Problem details: Retype the data word for word, covering the stretch from the line containing "Where should I" through the line containing "[x=1396, y=307]". Leave out the pictures.

## begin Items

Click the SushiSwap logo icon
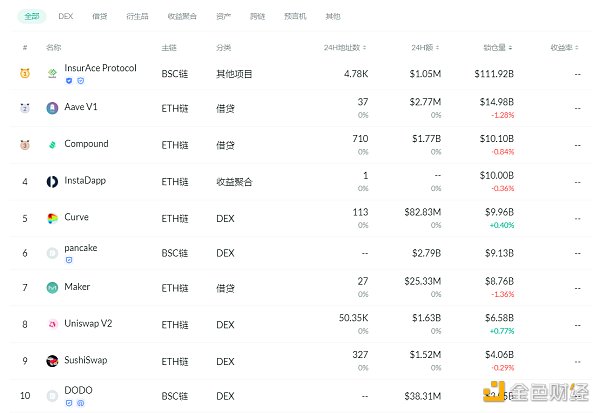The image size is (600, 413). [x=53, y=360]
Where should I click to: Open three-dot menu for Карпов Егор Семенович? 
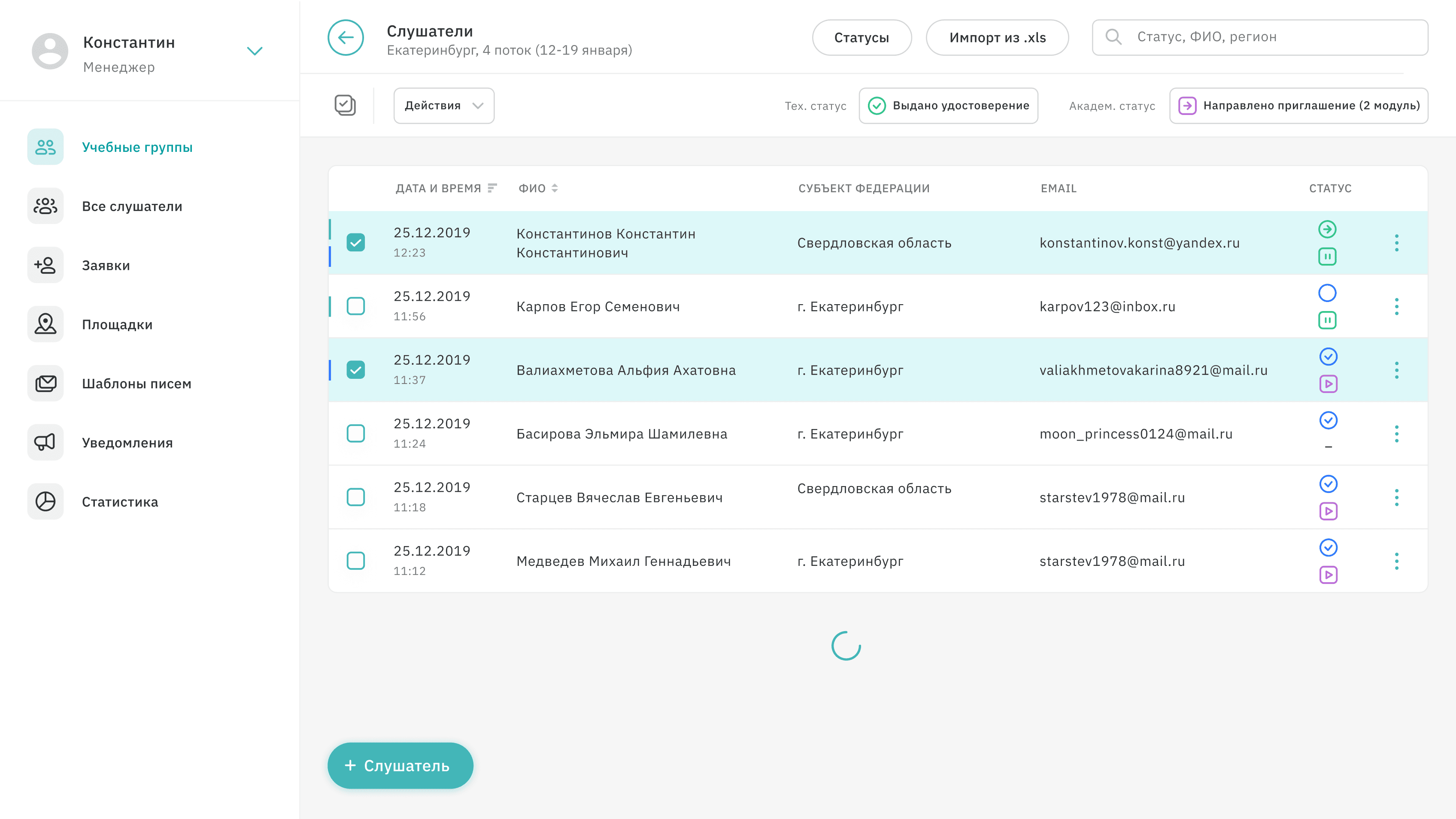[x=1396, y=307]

## end Items
## begin Items

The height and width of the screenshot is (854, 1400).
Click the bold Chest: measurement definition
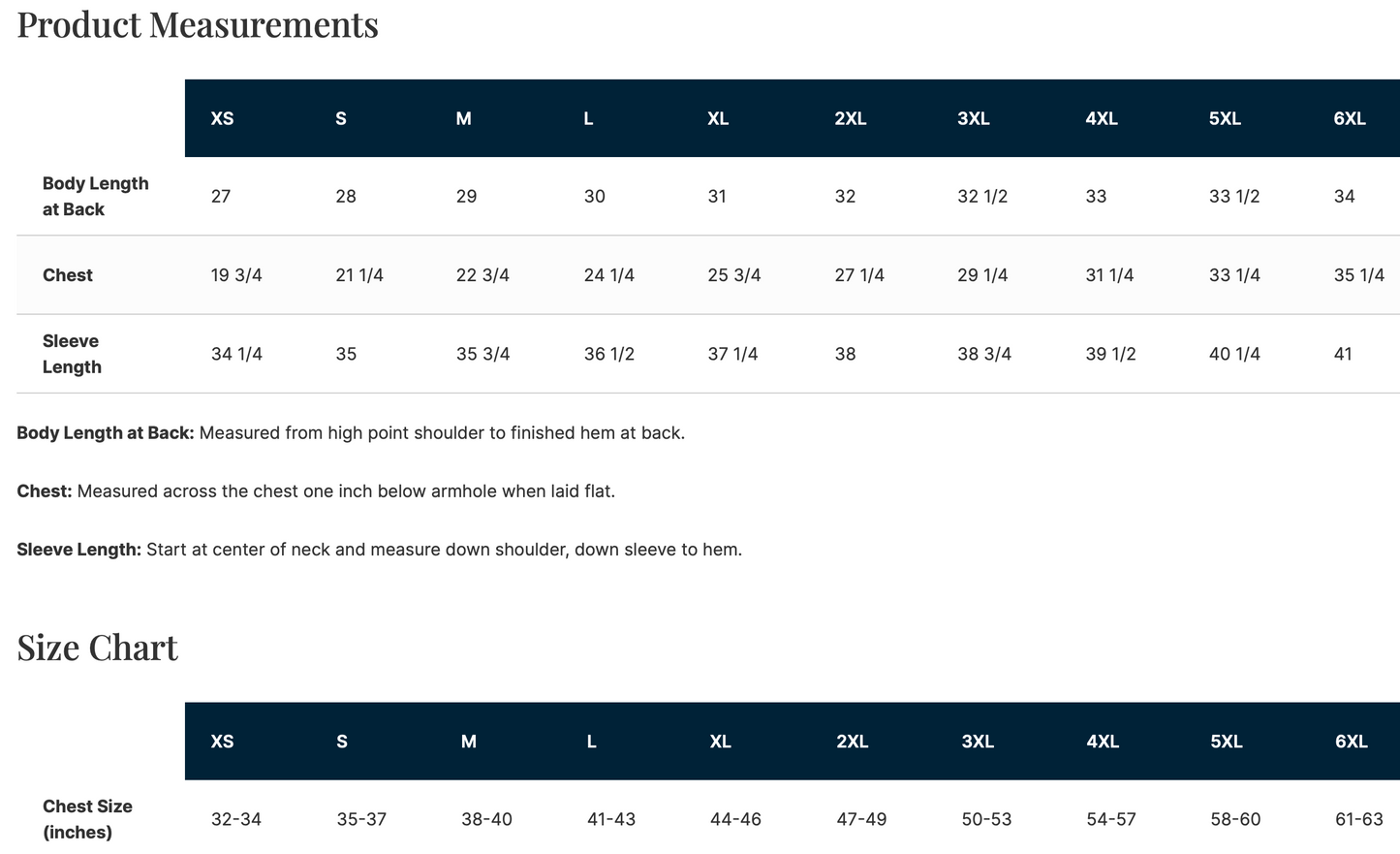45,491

## end Items

Answer to this task:
Where should I click to: Open three-dot menu for Карпов Егор Семенович? 
[x=1396, y=307]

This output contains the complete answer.